RECORDS PROVIDED –
--

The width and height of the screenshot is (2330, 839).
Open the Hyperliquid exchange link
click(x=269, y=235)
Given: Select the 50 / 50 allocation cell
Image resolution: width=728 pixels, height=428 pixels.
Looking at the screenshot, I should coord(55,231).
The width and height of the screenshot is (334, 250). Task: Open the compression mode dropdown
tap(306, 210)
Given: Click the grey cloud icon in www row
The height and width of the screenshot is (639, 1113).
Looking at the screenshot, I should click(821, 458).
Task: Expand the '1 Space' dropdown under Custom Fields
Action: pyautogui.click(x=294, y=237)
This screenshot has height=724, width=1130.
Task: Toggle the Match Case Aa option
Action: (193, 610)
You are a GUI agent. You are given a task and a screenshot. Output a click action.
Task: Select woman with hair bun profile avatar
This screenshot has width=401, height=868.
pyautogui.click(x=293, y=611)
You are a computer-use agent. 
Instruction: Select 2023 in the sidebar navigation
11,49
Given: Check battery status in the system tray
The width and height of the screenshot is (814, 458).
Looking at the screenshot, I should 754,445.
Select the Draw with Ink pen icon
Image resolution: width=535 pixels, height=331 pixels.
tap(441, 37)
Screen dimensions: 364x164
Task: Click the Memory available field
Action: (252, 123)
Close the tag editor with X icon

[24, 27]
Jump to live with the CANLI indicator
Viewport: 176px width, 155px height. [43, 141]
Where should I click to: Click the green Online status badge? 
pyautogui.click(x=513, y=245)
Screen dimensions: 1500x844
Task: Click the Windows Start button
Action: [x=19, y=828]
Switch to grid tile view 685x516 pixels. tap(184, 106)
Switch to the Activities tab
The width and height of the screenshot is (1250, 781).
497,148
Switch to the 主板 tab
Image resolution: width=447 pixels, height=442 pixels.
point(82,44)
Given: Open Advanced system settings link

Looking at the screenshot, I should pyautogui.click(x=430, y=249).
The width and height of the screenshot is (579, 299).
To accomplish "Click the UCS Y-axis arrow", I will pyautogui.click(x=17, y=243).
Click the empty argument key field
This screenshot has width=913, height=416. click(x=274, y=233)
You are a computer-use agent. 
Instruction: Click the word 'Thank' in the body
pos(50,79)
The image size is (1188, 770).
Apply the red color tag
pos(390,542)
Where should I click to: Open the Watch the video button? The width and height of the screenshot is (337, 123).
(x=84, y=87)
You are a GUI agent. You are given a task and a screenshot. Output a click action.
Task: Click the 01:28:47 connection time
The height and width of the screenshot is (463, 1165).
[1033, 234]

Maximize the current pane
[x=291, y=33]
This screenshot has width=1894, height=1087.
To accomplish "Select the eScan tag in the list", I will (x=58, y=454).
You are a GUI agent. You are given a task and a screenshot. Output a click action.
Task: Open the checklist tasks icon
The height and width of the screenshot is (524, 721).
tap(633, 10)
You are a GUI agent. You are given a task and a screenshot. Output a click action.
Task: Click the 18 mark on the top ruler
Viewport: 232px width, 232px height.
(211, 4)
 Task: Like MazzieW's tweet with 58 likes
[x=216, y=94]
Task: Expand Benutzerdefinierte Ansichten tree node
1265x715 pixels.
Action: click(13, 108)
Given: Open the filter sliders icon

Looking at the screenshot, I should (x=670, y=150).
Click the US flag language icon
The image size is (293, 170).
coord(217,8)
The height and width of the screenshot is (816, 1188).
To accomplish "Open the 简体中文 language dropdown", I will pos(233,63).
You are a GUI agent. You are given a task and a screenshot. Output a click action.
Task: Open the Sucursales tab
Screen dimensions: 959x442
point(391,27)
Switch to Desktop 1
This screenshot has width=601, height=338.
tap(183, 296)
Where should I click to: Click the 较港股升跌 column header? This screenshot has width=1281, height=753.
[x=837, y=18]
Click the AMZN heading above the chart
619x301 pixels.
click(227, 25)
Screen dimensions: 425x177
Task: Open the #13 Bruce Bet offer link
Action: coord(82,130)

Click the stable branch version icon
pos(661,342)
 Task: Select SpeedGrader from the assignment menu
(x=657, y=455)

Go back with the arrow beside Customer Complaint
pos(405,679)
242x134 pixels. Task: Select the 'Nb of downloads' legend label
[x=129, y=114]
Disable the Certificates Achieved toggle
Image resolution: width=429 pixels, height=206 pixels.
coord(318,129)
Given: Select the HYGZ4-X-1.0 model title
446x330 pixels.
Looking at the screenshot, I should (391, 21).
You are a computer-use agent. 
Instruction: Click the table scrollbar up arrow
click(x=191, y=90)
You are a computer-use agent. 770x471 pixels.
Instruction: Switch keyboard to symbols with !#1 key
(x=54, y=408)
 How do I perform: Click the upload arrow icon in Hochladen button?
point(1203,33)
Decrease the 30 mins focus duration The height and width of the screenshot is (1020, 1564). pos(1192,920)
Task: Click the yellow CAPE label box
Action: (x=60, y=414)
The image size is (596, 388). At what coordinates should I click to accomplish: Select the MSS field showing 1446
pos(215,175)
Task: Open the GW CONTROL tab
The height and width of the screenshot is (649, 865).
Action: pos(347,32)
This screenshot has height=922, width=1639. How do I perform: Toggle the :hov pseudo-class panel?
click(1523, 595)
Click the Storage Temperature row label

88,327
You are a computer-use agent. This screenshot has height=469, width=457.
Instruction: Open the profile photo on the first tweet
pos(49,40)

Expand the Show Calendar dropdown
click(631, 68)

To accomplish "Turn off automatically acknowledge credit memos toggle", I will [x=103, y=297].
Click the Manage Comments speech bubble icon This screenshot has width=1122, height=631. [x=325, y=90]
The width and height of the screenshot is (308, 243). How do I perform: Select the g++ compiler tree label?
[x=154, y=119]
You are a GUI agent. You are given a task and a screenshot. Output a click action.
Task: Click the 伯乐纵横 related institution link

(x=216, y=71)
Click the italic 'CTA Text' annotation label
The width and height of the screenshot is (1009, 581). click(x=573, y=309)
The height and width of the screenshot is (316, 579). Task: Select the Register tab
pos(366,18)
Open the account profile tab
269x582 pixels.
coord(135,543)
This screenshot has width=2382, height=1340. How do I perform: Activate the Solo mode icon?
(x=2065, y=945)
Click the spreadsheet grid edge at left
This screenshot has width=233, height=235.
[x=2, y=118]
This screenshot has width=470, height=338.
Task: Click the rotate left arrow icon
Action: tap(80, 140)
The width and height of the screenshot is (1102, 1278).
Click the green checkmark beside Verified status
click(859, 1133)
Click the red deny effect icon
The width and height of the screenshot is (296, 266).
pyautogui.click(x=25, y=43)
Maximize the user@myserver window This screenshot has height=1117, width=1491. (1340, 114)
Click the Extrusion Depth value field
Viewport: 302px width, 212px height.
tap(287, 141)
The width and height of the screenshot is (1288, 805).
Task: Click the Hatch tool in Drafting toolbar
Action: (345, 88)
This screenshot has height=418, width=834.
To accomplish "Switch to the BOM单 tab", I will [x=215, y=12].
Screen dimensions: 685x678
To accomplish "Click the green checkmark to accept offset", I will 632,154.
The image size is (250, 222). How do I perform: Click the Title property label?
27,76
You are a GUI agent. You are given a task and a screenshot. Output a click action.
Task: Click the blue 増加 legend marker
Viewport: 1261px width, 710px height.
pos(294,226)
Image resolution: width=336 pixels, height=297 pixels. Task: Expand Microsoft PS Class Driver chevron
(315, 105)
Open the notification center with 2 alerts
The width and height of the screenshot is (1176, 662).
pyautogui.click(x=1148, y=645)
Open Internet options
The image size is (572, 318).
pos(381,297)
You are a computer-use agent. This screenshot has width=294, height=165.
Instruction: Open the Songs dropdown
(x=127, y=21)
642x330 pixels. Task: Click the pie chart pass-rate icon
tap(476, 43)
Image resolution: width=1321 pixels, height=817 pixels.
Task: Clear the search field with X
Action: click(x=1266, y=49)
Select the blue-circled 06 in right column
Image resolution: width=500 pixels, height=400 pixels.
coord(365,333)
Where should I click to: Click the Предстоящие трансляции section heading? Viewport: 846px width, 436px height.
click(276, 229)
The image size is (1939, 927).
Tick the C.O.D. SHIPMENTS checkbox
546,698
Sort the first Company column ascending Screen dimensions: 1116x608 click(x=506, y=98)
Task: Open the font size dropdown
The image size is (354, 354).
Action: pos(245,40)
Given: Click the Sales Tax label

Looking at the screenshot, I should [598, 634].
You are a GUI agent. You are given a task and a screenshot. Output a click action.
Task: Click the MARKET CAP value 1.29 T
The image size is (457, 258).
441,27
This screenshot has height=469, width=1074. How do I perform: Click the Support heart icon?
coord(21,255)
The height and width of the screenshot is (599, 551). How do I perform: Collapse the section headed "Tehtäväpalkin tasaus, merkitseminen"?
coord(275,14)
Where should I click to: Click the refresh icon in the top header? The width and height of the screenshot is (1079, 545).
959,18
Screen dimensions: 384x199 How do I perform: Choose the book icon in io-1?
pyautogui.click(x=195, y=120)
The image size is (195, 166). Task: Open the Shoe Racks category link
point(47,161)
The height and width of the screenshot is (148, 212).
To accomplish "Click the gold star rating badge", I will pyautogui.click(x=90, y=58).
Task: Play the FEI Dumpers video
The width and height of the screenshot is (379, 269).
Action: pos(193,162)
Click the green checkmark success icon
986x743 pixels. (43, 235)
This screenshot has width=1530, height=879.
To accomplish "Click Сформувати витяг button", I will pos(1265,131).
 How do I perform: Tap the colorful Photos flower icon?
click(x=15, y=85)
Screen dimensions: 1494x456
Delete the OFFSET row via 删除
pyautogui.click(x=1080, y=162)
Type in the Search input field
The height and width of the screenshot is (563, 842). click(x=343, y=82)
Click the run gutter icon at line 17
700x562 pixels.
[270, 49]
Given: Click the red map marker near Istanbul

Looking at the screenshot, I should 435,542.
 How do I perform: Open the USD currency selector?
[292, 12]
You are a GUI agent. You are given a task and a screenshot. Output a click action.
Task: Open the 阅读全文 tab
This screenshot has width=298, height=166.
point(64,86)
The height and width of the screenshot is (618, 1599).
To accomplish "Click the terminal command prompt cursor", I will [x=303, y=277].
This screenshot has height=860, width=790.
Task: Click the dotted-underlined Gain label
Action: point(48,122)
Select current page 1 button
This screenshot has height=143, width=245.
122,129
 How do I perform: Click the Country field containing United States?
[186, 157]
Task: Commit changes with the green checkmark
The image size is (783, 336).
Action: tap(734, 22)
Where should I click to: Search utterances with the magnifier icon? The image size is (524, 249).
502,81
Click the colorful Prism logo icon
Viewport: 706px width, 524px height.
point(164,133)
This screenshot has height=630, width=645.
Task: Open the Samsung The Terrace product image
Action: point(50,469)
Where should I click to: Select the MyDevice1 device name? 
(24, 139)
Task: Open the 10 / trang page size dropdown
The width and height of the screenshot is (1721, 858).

--

EXERCISE – Output the listing lines starting with the line containing "Expand the Show Calendar dropdown" and continuing through the line containing "coord(135,543)" as a Markdown table with columns Row and Line, omitting blank lines.

TASK RESPONSE –
| Row | Line |
|---|---|
| 1 | Expand the Show Calendar dropdown |
| 2 | click(631, 68) |
| 3 | To accomplish "Turn off automatically acknowledge credit memos toggle", I will [x=103, y=297]. |
| 4 | Click the Manage Comments speech bubble icon This screenshot has width=1122, height=631. [x=325, y=90] |
| 5 | The width and height of the screenshot is (308, 243). How do I perform: Select the g++ compiler tree label? |
| 6 | [x=154, y=119] |
| 7 | You are a GUI agent. You are given a task and a screenshot. Output a click action. |
| 8 | Task: Click the 伯乐纵横 related institution link |
| 9 | (x=216, y=71) |
| 10 | Click the italic 'CTA Text' annotation label |
| 11 | The width and height of the screenshot is (1009, 581). click(x=573, y=309) |
| 12 | The height and width of the screenshot is (316, 579). Task: Select the Register tab |
| 13 | pos(366,18) |
| 14 | Open the account profile tab |
| 15 | 269x582 pixels. |
| 16 | coord(135,543) |